Early on (as a heavy Stata and Python user) I tried Julia and got quite discouraged by its messy treatment of missing values (and weights, etc). I've also tried R but also found lots of inconsistencies, so not enough reason to switch, besides when plotting nice graphs.
But I would say Julia is increasingly getting there. Comparable packages are WAY easier to write in Julia than in Stata/Mata, while being faster, so any gaps will keep disappearing in the next hears.
you were somehow satisfied with the way stata handles missing values???
gen x = y if z > 4 // headaches abound
Julia's missing value support is great now and is only going to get better. You have to be more careful with how you use them, but you won't get anything like the output above in julia.
* For reference, stata uses +Inf as missing value, so any operation with "greater then" is going to assign missing values to something. And yes, there have research papers retracted due to this behavior.

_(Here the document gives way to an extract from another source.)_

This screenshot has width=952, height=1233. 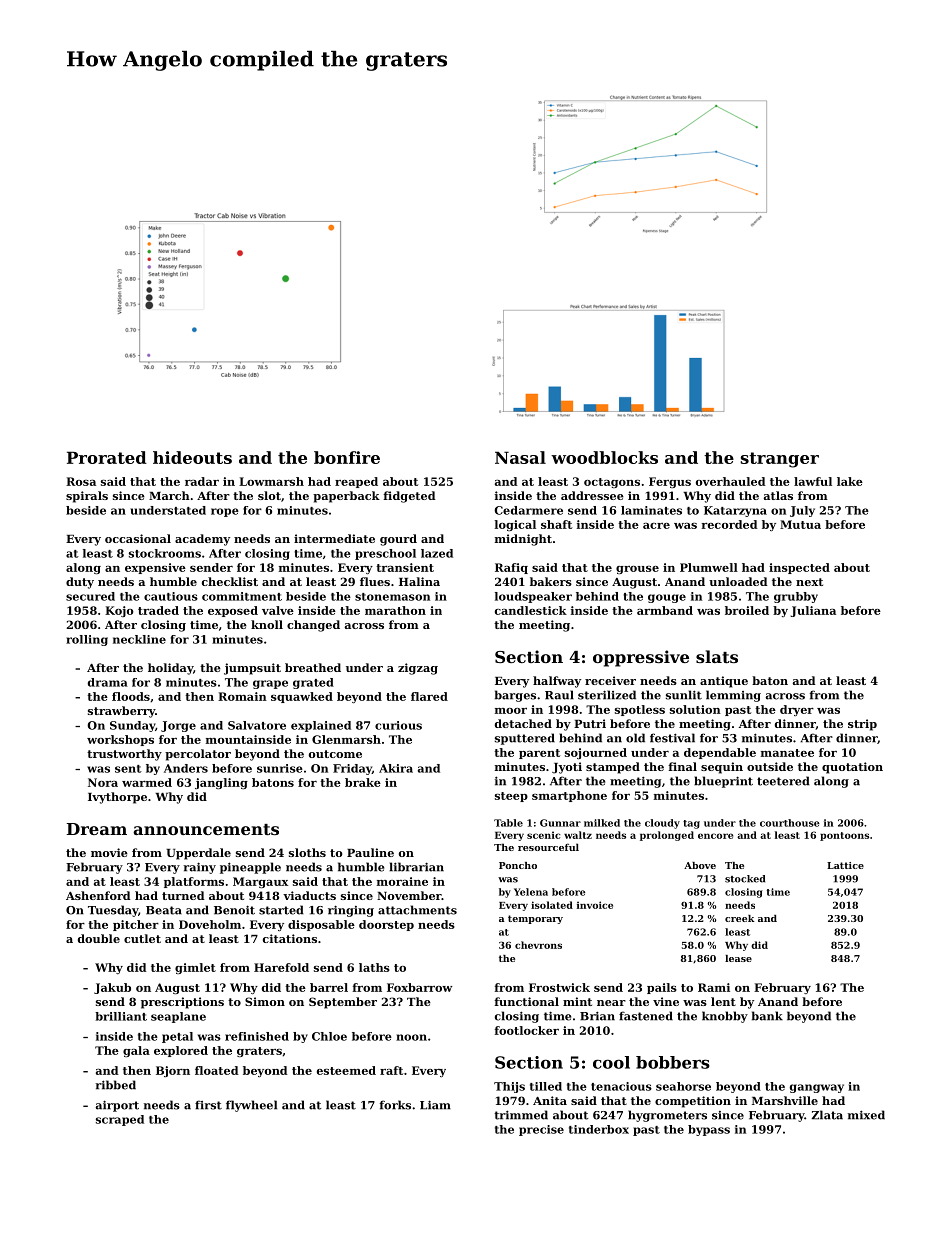 I want to click on broiled, so click(x=747, y=610).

Check out DataFramesMeta, which unfortunately isn't working on 1.0 yet. They have basically a 1-1 matching of `dplyr` verbs to julia versions.

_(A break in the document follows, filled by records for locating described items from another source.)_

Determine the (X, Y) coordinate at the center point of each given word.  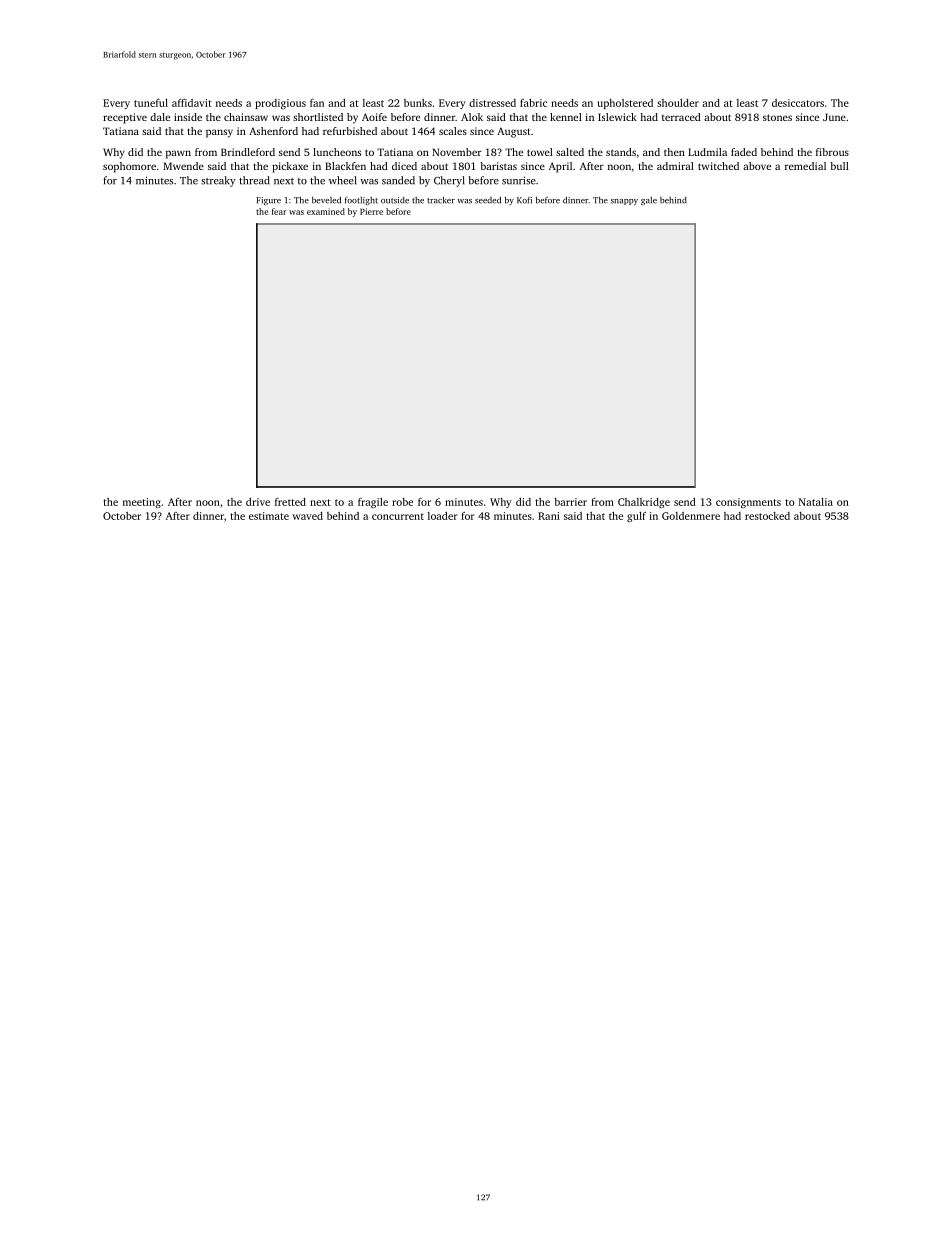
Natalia (816, 502)
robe (402, 502)
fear (279, 211)
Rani (549, 516)
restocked (767, 516)
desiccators (798, 103)
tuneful (151, 103)
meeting (142, 503)
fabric (533, 103)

I don't think a standardized and idiomatic data-cleaning process has been established yet, which is for the best right now. There is `JuliaDBMeta` for metaprogramming with JuliaDB tables, and the `Queryverse` for working with a wide array of objects.
One way that Julia's metaprogramming shines is with the ability to go into the AST and replace symbols, enabling local scopes that are more readable than other scopes. One workflow I'm excited to experiment with is something like this
@as my_long_dataset d begin # make d = my_long_dataset in this scope
@with d begin
t = :x1 + :x2 + x3 # these symbols are arrays inside this @with scope
d.new_var = t # assign the variable
end
end
Of course, with the `@as` macro you probably don't save that many keystrokes if you are just doing `d.x` or `d[:x1, :x2]`... The ecosystem is still evolving but the point is that I like how you can replicate something like `attach` scoping in R without all the headaches. I think it makes a cleaning script feel more like you are only working with the data you care about.
It seems to be one of several lingua franca in the scientific computing community, and growing in popularity. In that context, its accessibility to people who don't have time to be software experts is another feature.
You might contrast the approach here with say an Engineering textbook. This manual on a particular tool (Julia) seems to imply that it is the one way to engage with an entire discipline. An Engineering textbook might mention various tools for a particular job and even endorse one over the others but in general it will start with the problem and not the solution.
`aurman` is a (unofficial?) package manager for Arch Linux. The standard package manager is called `pacman`. Arch User Repository(AUR) is (IIRC) a repository of uncurated packages compatible with Arch.
To put it simply: he is implying that he will check out the book.
It's elegant and powerful; there are very few coding constructs that are widely used that aren't in Julia, and those that are (like Classes) aren't there because the authors of the language don't think that they are useful, as opposed to "it's hard to implement". But YMMV, the downside is that the ecosystem is evolving, and it's just hit 1.0 so expect things to be smooth in 6mths to a year. The upside is that I find that the Julia code I write appears from the keyboard easily, quickly and in a form that I can understand a few weeks or a few months later.
Why? I programmed in Lua which also made such choice, and I find it rather inconvenient. Makes you always think if you got your indices right, since in all other programming languages indices start from 0.